Extract to read:
=== Section Start ===

Federal Court of Australia
Webb v Commonwealth of Australia (No 2) [2022] FCA 89
ORDERS
Applicant | ||
AND: | Respondent | |
DATE OF ORDER: |
THE COURT ORDERS THAT:
1. The applicant’s originating application dated 29 April 2021 and amended statement of claim dated 4 November 2021 are summarily dismissed.
2. The applicant is to pay the costs of the respondent, to be agreed or assessed.
Note: Entry of orders is dealt with in Rule 39.32 of the Federal Court Rules 2011.
ABRAHAM J:
1 On 28 April 2021, the applicant lodged an originating application and statement of claim (dated 29 April 2021) alleging that she had been defamed by the respondent. On 7 October 2021, that statement of claim was struck out pursuant to r 16.21 of the Federal Court Rules 2011 (Cth) (Rules): Webb v Commonwealth of Australia [2021] FCA 1215 (Webb (No 1)). The applicant was given leave to replead.
2 An amended statement of claim (ASOC) was filed on 4 November 2021.
3 The respondent seeks orders that the proceeding be summarily dismissed pursuant to r 26.01(1)(a)-(c) of the Rules, on the basis that no reasonable cause of action is disclosed, the applicant has no reasonable prospect of successfully prosecuting the proceeding or the proceeding is frivolous or vexatious. In the alternative, the respondent seeks the ASOC be struck out pursuant to r 16.21(1)(a)-(e) on the basis that it fails to disclose a reasonable cause of action, is ambiguous, contains frivolous or vexatious material and is otherwise likely to cause prejudice, embarrassment and delay. In that event, leave to replead is opposed.

=== Section End ===

Provided material:
=== Section Start ===

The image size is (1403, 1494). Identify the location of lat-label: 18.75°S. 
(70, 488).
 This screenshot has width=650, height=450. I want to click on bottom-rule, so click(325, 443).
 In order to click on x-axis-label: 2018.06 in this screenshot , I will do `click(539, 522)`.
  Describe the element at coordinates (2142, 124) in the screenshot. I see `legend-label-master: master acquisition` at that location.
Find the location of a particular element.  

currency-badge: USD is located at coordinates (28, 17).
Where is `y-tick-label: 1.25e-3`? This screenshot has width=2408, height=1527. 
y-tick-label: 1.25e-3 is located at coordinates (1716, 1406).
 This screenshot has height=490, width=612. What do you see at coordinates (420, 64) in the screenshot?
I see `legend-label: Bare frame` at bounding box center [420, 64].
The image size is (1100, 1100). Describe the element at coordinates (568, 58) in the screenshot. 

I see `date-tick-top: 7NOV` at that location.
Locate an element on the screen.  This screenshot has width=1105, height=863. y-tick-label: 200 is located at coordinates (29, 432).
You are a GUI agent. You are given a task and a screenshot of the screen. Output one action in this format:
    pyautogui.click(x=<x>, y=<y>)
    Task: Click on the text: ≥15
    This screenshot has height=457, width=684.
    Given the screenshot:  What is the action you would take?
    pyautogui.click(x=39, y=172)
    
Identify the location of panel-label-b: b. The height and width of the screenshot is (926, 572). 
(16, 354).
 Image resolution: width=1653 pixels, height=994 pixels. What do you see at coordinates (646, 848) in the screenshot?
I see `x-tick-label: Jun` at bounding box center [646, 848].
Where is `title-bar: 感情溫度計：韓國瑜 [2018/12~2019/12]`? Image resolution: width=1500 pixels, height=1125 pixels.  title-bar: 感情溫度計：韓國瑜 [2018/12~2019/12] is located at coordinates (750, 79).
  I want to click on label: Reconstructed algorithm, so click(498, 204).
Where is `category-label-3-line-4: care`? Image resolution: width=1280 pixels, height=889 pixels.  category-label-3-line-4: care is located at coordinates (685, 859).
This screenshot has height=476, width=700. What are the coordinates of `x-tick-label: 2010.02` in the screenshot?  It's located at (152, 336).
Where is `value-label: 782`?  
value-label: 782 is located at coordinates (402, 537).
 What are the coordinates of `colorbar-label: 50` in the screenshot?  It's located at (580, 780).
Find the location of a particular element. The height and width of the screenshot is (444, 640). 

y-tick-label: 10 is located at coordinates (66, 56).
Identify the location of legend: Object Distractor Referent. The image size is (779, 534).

=== Section End ===

Work to complete:
(a) From the records, reproduce without changes every line from the line containing "You are a GUI" through the line containing "pyautogui.click(x=39, y=172)", keeping both of those lines.
(b) Write the next part of the court judgment on the defamation claim, continuing after its final paragraph.

Results for each task:
(a)
You are a GUI agent. You are given a task and a screenshot of the screen. Output one action in this format:
    pyautogui.click(x=<x>, y=<y>)
    Task: Click on the text: ≥15
    This screenshot has height=457, width=684.
    Given the screenshot:  What is the action you would take?
    pyautogui.click(x=39, y=172)

(b)
4 The applicant opposes the orders made, and submitted that a reasonable cause of action is disclosed, that this is a serious case and the ASOC should not be struck out. However, the applicant submitted that if there is an issue with the pleading she should be given leave to replead. The applicant opposes any order of costs on the basis that the respondent has “greater financial advantage” over her, and that the Commonwealth “has been negligent and acted with malice by defaming” her. The applicant also submitted that she should not be “penalised” for any “mistakes” she might have made in her ASOC.
5 For the reasons below, the proceedings are summarily dismissed. Had I not considered that summary dismissal was appropriate in this case, I would have granted the respondent’s application that the pleadings be struck out without leave to replead.
Relevant principles
6 I recited the principles in respect to an application to strike out pleadings in Webb (No 1) at [5]-[16] and it is unnecessary to repeat them.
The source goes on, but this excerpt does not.